= Splinter Cell: Firewall =

Audio drama adaptation of Splinter Cell

Splinter Cell: Firewall is a scripted fiction podcast based in the same world as the Tom Clancy's Splinter Cell video games.

== Background ==
The show was produced by BBC Radio 4 and is composed of eight episodes that are roughly 30 minutes in length. The show debuted on December 2, 2022 and released episodes weekly each Friday. The show is a spy thriller audio drama adapted from a spinoff novel by James Swallow. The show uses binaural audio.

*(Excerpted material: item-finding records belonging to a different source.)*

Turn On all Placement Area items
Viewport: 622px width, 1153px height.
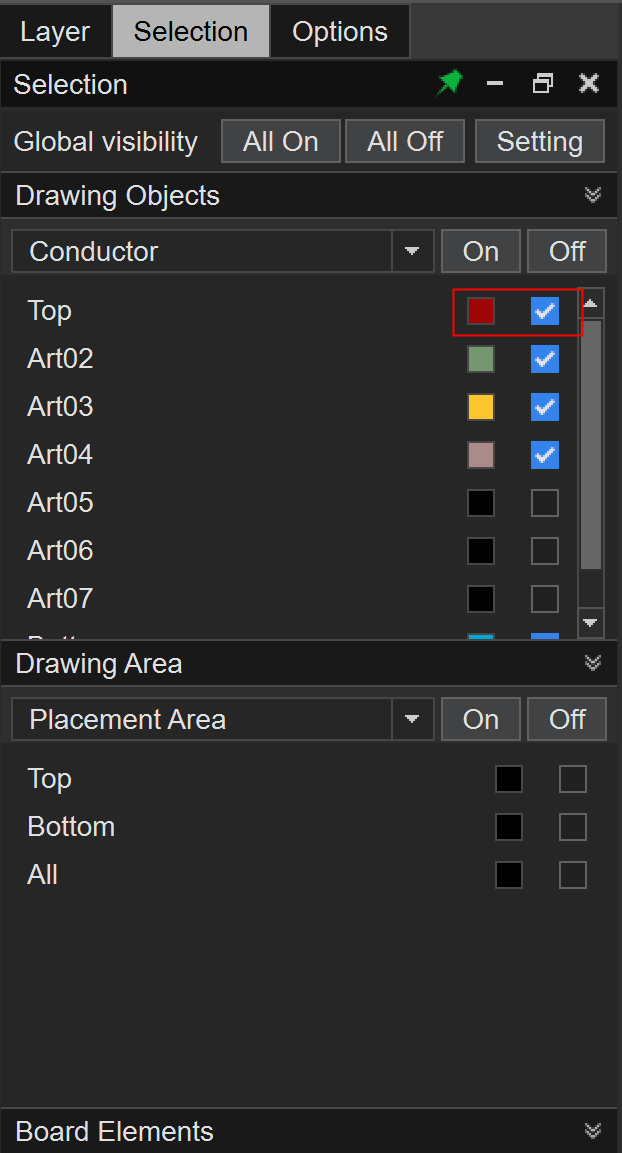[x=481, y=719]
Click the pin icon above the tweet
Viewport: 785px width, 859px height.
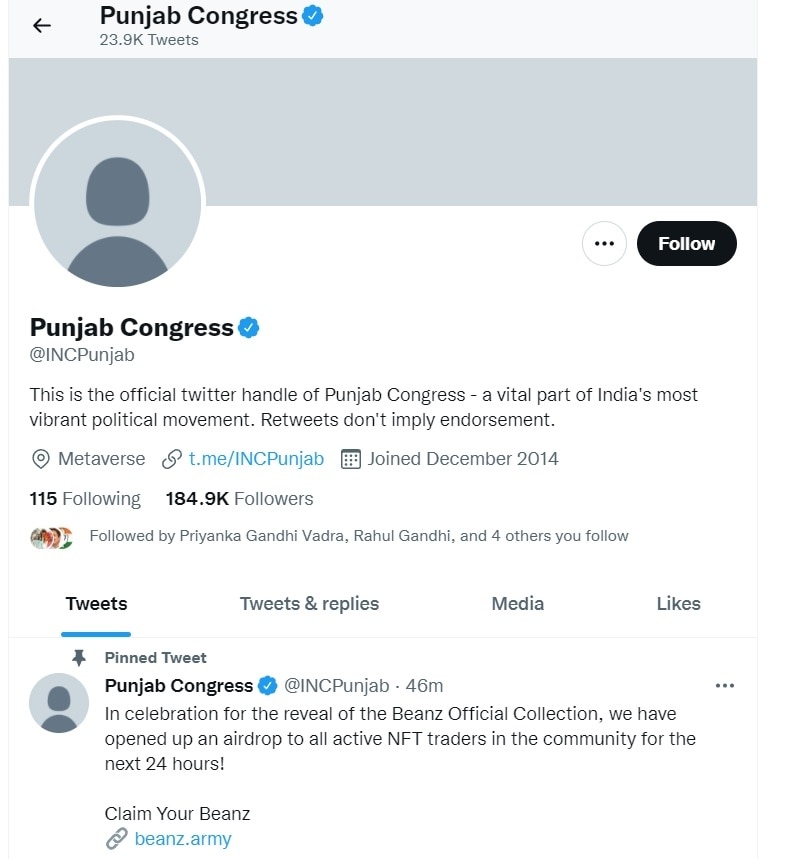pyautogui.click(x=80, y=657)
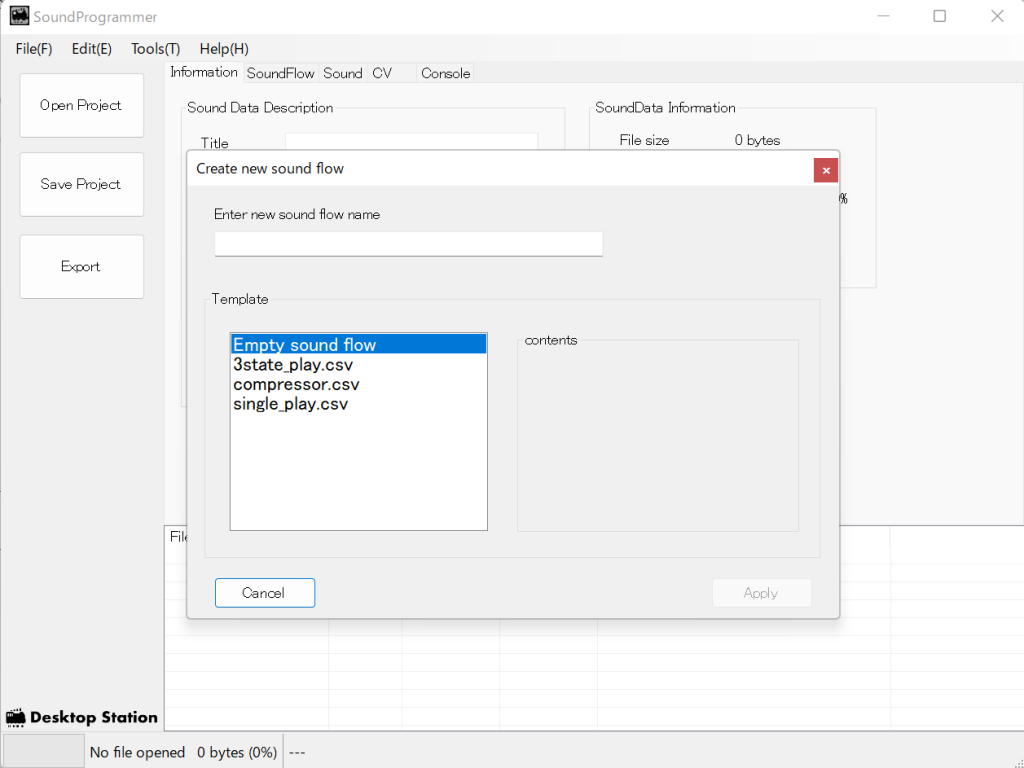Select Empty sound flow template

pos(305,345)
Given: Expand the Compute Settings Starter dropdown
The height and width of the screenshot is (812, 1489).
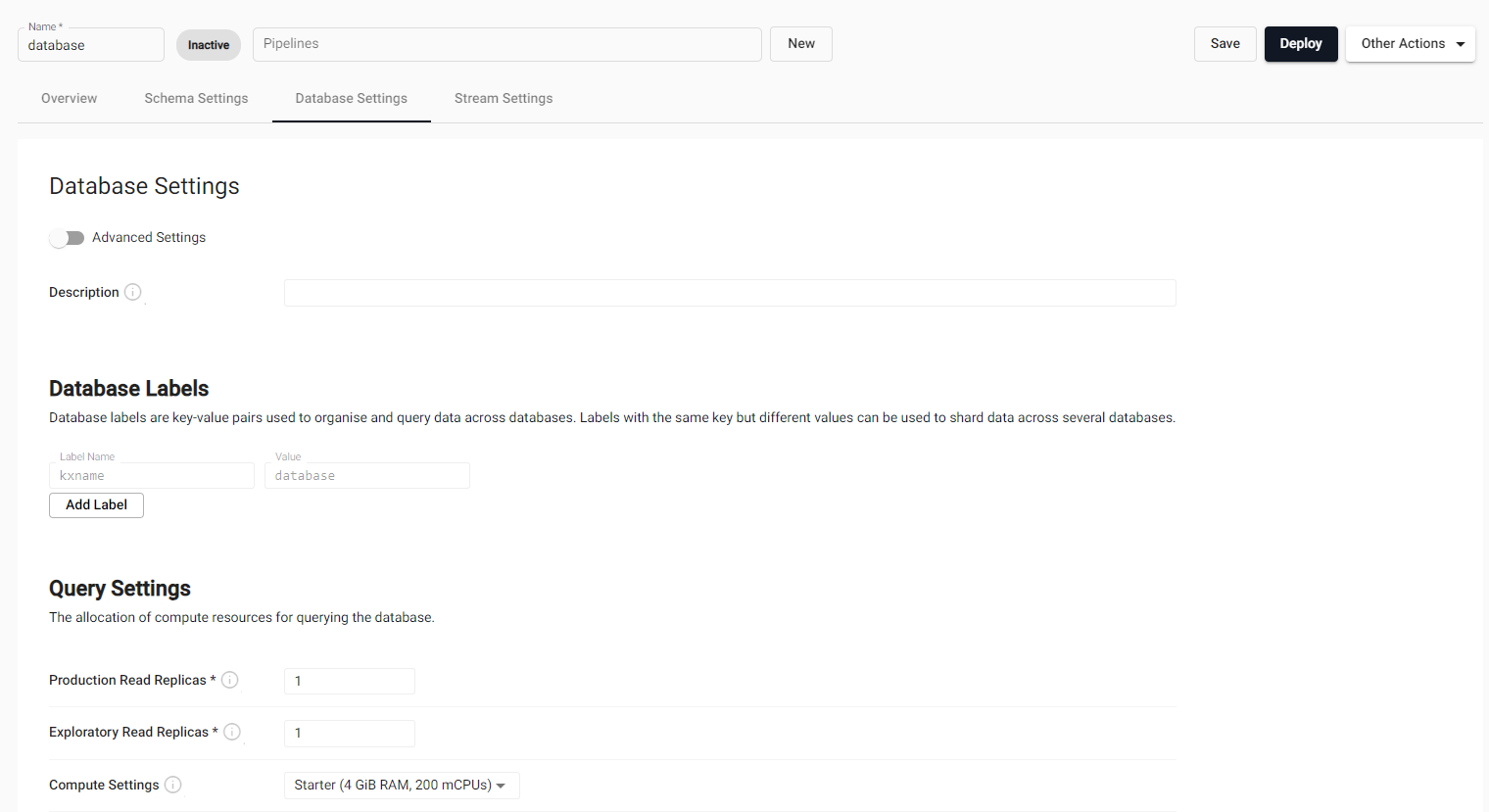Looking at the screenshot, I should [401, 786].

The plot focuses on Sam Fisher's attempt to recruit and train new operatives for the NSA's fourth echelon. One of Sam Fisher's enemies that was believed to be dead returns in the show as the antagonist. The show is written by Sebastian Baczkiewicz and Paul Cornell.

== Cast and characters ==
- Andonis Anthony as Sam Fisher
- Daisy Head as Sarah Fisher
- Nikesh Patel
- Rosalie Craig
- Sacha Dhawan
- Will Poulter

== Reception ==
Jeremy Peel wrote in PC Gamer that the show is a faithful adaptation, however, he expressed disappointment that the show was all that was released after so long since a Splinter Cell game was created. David Smith expressed similar frustrations in Kotaku saying that "Ubisoft turned Splinter Cell into a damn radio play before it made a new game" but admitted that similar franchises have had some success in the medium such as Wolverine: The Long Night. The show won best Audio Drama at the 2023 Scribe Awards.